What you are asked to do
For this exercise, reproduce the entries below exactly, but only from the line containing "This screenshot has height=747, width=1568." through the line containing "Given: Like Rashed", both included.

Records from a collection
▼

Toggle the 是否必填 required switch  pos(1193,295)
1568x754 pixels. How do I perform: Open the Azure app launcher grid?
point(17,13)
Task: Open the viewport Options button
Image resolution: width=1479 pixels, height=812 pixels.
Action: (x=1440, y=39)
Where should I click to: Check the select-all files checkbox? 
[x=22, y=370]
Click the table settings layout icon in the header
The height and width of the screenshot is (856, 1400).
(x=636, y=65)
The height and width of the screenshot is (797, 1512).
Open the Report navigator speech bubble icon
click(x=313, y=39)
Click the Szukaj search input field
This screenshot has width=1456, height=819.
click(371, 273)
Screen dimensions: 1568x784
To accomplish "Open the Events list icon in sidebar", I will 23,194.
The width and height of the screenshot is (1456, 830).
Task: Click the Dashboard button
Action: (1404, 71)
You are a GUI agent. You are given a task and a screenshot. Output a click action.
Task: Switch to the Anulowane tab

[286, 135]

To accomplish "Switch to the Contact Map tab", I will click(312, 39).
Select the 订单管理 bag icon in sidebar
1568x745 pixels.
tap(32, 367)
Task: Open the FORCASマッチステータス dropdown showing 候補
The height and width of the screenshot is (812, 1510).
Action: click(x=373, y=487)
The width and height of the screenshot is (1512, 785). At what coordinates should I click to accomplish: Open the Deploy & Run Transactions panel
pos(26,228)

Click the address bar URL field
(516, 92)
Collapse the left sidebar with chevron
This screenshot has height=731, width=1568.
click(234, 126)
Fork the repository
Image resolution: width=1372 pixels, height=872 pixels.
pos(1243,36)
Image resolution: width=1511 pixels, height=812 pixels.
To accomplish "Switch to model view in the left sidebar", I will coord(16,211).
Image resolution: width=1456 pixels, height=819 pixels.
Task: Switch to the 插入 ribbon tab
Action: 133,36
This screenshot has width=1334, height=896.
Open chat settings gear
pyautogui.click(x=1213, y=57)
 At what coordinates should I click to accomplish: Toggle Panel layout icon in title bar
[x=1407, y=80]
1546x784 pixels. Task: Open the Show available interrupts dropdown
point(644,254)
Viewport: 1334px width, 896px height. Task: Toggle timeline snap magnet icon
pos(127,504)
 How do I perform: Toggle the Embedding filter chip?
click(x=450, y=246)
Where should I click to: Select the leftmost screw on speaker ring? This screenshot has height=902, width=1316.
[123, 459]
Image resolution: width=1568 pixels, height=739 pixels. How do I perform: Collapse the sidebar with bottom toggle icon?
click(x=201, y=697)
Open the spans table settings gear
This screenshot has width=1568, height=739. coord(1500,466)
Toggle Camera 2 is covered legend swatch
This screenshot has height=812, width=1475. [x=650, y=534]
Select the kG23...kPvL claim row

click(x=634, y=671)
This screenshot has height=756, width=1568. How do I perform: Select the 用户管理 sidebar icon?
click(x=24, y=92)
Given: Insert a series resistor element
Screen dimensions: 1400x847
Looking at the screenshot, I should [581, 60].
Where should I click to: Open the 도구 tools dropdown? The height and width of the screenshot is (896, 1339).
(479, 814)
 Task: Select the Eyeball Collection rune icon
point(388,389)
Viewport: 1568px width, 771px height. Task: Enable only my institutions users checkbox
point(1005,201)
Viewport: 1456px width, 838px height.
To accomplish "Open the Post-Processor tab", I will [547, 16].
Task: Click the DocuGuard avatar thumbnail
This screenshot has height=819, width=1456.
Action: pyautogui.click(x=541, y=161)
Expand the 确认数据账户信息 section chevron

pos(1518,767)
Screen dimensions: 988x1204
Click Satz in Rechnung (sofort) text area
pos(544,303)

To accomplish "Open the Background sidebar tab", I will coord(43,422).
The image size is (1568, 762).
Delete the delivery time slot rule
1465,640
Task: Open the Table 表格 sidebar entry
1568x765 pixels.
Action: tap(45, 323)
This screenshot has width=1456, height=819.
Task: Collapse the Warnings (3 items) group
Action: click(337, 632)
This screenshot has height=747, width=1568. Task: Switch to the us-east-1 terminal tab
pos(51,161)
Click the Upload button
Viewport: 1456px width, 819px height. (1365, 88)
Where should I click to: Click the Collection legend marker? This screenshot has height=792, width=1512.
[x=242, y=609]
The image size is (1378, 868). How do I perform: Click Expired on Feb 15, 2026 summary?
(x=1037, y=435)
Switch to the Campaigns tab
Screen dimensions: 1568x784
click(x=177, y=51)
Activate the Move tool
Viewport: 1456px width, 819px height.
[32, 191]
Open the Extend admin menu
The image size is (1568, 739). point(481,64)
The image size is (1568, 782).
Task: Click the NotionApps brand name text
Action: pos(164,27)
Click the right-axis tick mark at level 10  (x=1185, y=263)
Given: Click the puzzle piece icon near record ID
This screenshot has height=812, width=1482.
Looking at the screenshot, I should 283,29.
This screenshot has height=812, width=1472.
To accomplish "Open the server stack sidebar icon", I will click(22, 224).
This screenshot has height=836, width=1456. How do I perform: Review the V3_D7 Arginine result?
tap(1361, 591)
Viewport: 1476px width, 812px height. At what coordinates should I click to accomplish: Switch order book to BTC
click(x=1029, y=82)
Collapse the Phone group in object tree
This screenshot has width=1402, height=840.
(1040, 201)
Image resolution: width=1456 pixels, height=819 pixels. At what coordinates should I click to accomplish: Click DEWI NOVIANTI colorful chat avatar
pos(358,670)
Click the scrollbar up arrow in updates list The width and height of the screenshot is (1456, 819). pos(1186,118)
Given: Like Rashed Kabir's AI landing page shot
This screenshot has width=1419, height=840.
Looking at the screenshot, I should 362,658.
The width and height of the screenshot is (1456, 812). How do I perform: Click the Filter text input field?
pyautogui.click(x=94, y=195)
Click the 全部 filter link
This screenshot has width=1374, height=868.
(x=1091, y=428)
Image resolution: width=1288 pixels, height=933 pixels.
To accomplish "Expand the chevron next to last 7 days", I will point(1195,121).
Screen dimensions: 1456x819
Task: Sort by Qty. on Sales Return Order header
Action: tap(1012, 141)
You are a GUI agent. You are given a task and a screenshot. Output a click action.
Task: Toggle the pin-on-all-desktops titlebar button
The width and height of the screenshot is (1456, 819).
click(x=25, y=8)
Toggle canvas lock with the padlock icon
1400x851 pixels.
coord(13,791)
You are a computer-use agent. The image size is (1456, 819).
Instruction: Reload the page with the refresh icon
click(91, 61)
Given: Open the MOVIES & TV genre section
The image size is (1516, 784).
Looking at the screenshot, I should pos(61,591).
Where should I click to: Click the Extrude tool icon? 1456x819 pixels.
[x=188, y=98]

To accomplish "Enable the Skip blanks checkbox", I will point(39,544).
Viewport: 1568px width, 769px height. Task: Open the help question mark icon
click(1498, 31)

▲

Answer for the task
This screenshot has height=747, width=1568. Task: Switch to the us-east-1 terminal tab
pos(51,161)
Click the Upload button
Viewport: 1456px width, 819px height. (1365, 88)
Where should I click to: Click the Collection legend marker? This screenshot has height=792, width=1512.
[x=242, y=609]
The image size is (1378, 868). How do I perform: Click Expired on Feb 15, 2026 summary?
(x=1037, y=435)
Switch to the Campaigns tab
Screen dimensions: 1568x784
click(x=177, y=51)
Activate the Move tool
Viewport: 1456px width, 819px height.
[32, 191]
Open the Extend admin menu
The image size is (1568, 739). point(481,64)
The image size is (1568, 782).
Task: Click the NotionApps brand name text
Action: pos(164,27)
Click the right-axis tick mark at level 10  (x=1185, y=263)
Given: Click the puzzle piece icon near record ID
This screenshot has height=812, width=1482.
Looking at the screenshot, I should 283,29.
This screenshot has height=812, width=1472.
To accomplish "Open the server stack sidebar icon", I will click(22, 224).
This screenshot has height=836, width=1456. How do I perform: Review the V3_D7 Arginine result?
tap(1361, 591)
Viewport: 1476px width, 812px height. At what coordinates should I click to accomplish: Switch order book to BTC
click(x=1029, y=82)
Collapse the Phone group in object tree
This screenshot has width=1402, height=840.
(1040, 201)
Image resolution: width=1456 pixels, height=819 pixels. At what coordinates should I click to accomplish: Click DEWI NOVIANTI colorful chat avatar
pos(358,670)
Click the scrollbar up arrow in updates list The width and height of the screenshot is (1456, 819). pos(1186,118)
Given: Like Rashed Kabir's AI landing page shot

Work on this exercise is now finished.